» **Your task**
Locate the line that contains "Viewport: 870px width, 374px height." in the entries below, then repeat it and every following line through the line that contains "Minimize the window", exactly, and no others.

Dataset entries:
────────
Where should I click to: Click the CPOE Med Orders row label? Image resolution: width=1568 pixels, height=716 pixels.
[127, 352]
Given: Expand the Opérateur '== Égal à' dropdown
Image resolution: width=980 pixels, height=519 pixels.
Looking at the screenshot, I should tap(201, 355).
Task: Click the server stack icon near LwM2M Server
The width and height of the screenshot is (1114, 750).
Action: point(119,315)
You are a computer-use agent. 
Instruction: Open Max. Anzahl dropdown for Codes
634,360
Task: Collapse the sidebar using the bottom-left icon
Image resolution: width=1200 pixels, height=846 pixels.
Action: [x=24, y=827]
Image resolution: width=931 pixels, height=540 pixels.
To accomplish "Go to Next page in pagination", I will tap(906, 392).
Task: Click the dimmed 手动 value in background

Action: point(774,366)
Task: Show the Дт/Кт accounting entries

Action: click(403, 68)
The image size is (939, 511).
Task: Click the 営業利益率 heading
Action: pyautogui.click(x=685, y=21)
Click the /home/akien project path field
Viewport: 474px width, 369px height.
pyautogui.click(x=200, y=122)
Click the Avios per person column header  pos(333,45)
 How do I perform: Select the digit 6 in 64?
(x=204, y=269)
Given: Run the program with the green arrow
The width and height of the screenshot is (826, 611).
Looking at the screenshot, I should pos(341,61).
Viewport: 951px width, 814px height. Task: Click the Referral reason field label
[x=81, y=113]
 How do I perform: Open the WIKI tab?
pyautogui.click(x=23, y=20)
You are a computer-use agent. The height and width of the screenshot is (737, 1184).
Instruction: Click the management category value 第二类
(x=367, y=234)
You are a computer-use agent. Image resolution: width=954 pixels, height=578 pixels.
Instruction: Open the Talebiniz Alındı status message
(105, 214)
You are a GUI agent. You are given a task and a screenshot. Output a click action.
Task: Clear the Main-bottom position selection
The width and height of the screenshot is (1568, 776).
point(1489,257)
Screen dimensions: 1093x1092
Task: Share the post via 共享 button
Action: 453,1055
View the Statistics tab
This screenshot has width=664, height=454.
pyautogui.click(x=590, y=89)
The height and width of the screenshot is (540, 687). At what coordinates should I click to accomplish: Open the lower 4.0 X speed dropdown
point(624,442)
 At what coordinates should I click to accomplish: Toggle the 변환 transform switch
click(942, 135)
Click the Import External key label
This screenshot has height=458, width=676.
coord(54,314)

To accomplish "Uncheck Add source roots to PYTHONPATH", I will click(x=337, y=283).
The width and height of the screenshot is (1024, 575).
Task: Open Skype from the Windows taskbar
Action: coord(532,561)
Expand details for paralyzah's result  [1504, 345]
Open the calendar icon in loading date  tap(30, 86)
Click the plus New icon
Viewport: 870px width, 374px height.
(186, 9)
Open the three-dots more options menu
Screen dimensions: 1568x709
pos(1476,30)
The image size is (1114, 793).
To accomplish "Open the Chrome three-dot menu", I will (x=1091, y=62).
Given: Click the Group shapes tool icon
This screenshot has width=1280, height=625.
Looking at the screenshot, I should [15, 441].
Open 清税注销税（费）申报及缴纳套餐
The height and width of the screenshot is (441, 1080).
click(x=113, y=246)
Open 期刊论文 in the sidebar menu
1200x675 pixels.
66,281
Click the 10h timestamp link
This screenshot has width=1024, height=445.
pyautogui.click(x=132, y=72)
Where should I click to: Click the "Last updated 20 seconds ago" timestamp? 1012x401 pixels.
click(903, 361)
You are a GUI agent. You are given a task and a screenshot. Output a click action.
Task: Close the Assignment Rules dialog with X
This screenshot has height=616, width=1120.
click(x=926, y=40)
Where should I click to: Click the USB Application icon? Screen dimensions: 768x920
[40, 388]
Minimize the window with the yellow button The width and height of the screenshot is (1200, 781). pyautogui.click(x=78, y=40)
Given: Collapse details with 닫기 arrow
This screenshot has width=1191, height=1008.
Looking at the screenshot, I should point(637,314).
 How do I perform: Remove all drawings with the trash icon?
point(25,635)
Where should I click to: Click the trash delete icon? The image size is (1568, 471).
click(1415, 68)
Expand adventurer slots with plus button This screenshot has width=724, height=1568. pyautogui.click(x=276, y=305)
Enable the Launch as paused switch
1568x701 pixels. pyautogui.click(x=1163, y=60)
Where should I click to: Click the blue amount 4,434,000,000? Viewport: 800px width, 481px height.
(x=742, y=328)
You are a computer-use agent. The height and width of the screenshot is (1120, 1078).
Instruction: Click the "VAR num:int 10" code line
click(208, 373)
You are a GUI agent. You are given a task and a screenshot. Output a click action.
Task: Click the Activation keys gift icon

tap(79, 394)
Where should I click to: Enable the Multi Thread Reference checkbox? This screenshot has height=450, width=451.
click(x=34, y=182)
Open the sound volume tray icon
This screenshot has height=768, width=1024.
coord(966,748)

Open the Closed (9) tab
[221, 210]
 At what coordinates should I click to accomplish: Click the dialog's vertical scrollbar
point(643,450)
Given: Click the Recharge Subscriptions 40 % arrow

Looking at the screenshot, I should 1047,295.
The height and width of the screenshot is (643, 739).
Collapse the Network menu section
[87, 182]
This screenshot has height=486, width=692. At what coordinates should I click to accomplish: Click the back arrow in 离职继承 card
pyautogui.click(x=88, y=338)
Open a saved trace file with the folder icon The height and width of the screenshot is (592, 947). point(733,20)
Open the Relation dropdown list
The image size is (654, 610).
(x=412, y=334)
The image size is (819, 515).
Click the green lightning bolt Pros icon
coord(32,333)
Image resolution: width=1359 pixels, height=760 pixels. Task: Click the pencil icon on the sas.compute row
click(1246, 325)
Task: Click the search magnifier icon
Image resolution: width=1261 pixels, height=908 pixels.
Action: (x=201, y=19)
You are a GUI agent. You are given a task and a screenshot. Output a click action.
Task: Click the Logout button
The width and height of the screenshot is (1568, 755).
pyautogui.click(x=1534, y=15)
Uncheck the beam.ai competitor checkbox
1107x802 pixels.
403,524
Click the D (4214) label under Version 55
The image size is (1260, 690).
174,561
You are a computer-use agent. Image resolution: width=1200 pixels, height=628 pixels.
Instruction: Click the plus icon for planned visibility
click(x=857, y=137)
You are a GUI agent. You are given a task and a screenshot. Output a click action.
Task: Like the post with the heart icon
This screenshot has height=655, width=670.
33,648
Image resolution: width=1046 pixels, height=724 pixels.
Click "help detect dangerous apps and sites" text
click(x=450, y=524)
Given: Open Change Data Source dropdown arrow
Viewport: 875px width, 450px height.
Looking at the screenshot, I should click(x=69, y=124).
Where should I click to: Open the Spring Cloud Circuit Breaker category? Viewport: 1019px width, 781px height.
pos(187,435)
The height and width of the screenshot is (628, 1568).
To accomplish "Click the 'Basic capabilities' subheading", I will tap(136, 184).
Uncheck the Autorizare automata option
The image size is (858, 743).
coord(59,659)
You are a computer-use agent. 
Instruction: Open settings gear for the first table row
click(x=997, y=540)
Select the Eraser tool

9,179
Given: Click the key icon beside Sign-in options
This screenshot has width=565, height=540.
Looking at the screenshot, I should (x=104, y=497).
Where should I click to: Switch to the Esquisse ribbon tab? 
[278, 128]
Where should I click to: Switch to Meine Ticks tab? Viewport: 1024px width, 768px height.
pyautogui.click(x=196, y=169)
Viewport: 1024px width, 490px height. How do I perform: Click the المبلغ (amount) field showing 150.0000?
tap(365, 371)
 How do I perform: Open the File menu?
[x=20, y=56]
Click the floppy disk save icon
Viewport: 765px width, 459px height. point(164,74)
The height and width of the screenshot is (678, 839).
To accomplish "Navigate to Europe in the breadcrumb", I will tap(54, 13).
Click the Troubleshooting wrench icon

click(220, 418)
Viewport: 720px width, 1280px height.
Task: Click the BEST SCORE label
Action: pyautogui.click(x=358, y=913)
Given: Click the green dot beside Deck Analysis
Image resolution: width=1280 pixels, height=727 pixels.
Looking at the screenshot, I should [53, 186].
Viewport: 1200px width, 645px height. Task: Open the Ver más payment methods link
────────
» **Answer for this exercise**
Viewport: 870px width, 374px height.
(186, 9)
Open the three-dots more options menu
Screen dimensions: 1568x709
pos(1476,30)
The image size is (1114, 793).
To accomplish "Open the Chrome three-dot menu", I will (x=1091, y=62).
Given: Click the Group shapes tool icon
This screenshot has width=1280, height=625.
Looking at the screenshot, I should [15, 441].
Open 清税注销税（费）申报及缴纳套餐
The height and width of the screenshot is (441, 1080).
click(x=113, y=246)
Open 期刊论文 in the sidebar menu
1200x675 pixels.
66,281
Click the 10h timestamp link
This screenshot has width=1024, height=445.
pyautogui.click(x=132, y=72)
Where should I click to: Click the "Last updated 20 seconds ago" timestamp? 1012x401 pixels.
click(903, 361)
You are a GUI agent. You are given a task and a screenshot. Output a click action.
Task: Close the Assignment Rules dialog with X
This screenshot has height=616, width=1120.
click(x=926, y=40)
Where should I click to: Click the USB Application icon? Screen dimensions: 768x920
[40, 388]
Minimize the window with the yellow button The width and height of the screenshot is (1200, 781). pyautogui.click(x=78, y=40)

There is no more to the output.